Holly runs away from home and a large-scale police investigation is put in place to find her. Many other residents in the village suspect Loretta's boyfriend Jake of being her kidnapper, unaware that she is safe and hiding in Darren's flat. Loretta leaves Jake after she begins to doubt his innocence but later reconciles with him. After Jake finds Holly he chases her, she falls over and takes a blow to the head and falls into a coma. Initially the police suspect that Jake was behind this but later release him. Loretta once more begins to doubt him. Upset, Jake goes to stay with his old friend Caroline (Amber Hodgkiss). After sleeping with him Caroline drugs him, ties him up, tries to kill him, and holds him hostage for a few days. She is angered to learn he is going out with Loretta and sets out to try to kill Holly but Loretta is there by Holly's bedside. Caroline tries to attack Loretta with a syringe needle but Jake saves Loretta and, in the process, Caroline is stabbed with the needle. After the ordeal Loretta disappears, having to accept the fact that Jake had cheated on her much to his dismay. She returns but while she was away Loretta had become involved with a realtor called Adam. At first Jake thought she was looking for a home. However, when he saw them both arguing, Jake realises something was not as it seemed. When Jake confronts Loretta she tells him that Adam was harassing her. This leads to Jake confronting Adam and warning him to stay away from Loretta. However Adam tells him that Loretta had been controlling his life and that she wants to be with him. Adam explains that Loretta had told him about Jake and that he was the biggest mistake of her life in the hope that Adam would take her back.
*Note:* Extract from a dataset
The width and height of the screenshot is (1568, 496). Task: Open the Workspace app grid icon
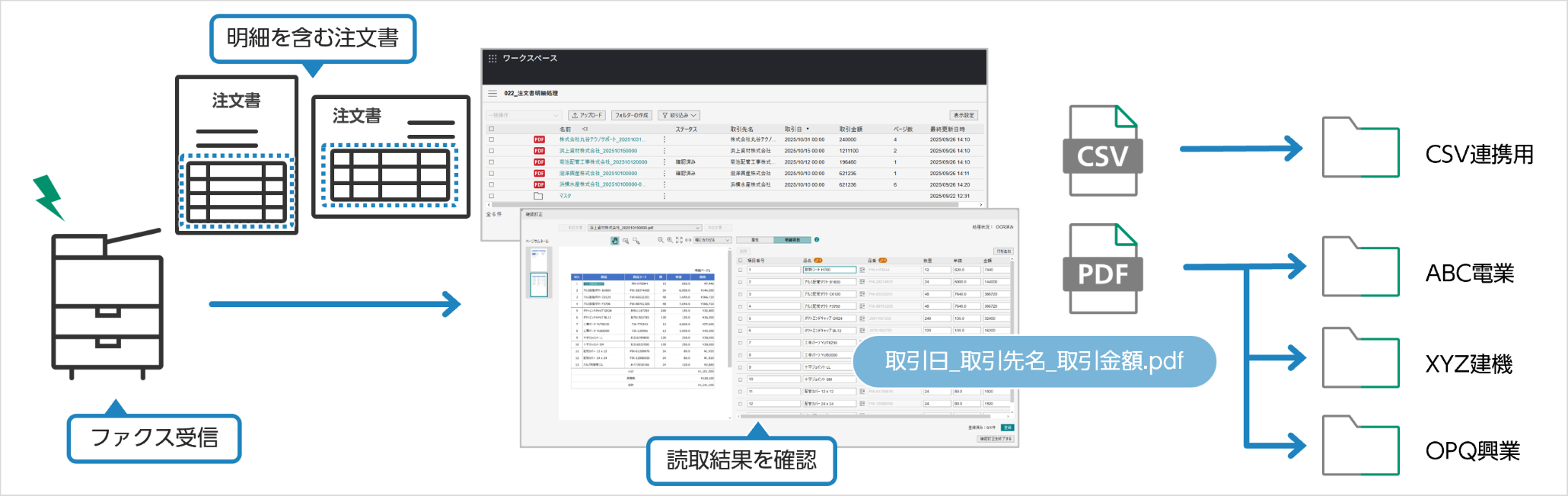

Later she goes on a night out to The Loft nightclub and threatens Charlotte Lau (Amy Yamazaki). She says that she will kill Lau if she ever goes near Jake again, making viewers realise that Loretta had changed her personality and her behaviour since her absence. Loretta pretends she had Leukaemia but Jake finds out the truth and ends their relationship. She later convinces Steph that Jake lied when he told Steph that Loretta had said she was ill and she makes Frankie and Steph believe Jake is losing his mind again. She send messages from Jake's mobile phone and plants defaced pictures of her and Jake in his coat to make it look real. Loretta reveals to Steph that she was sexually abused as a child. Jake gets back together with Loretta to stop her from getting him put back into a mental health clinic. Nancy finds out the truth about Loretta from Adam, she confronts Loretta who pushes her over and Nancy is badly hurt. Jake saves Nancy and she agrees not to go to the police. Loretta reveals she did not lie when she was sexually abused and Jake asks her to get help and will stand by her. Loretta is last seen admitting herself into the hospital.

==Reception==
Loretta has been well received for her good looks and "sexy" image. According to British tabloid The Daily Star the character was extremely popular with viewers on Hollyoaks Later and "went down a storm" with them. They also add that she rivals other characters such as Carmel Valentine (Gemma Merna) and Mercedes Fisher (Jennifer Metcalfe) with her "hot babe" image. Loretta has been noted in the media because of her "sexy blonde" image. When she was axed from the series a magazine dedicated to "sexually attractive females" titled Babemag commented that the series would not be the same without her and praised Walton's portrayal, stating, "Sundays may never be quite the same as news filters through that Hollyoaks star, Melissa Walton, is to get the chop from the teen soap. Horny Hollyoaks hangover TV might not be the same for us without the charms of Melissa Walton who plays Loretta Jones in the series." She has also been dubbed a "blonde bombshell" by media sources such as Digital Spy and the South Wales Evening Post. Five's soap opera reporting website Holy Soap describe Loretta's finest moment as her food fight with Mercedes when they clashed over Dom. Jon Horsley writing for Yahoo! included Loretta's child killer plot in a feature about soap opera's most controversial storylines.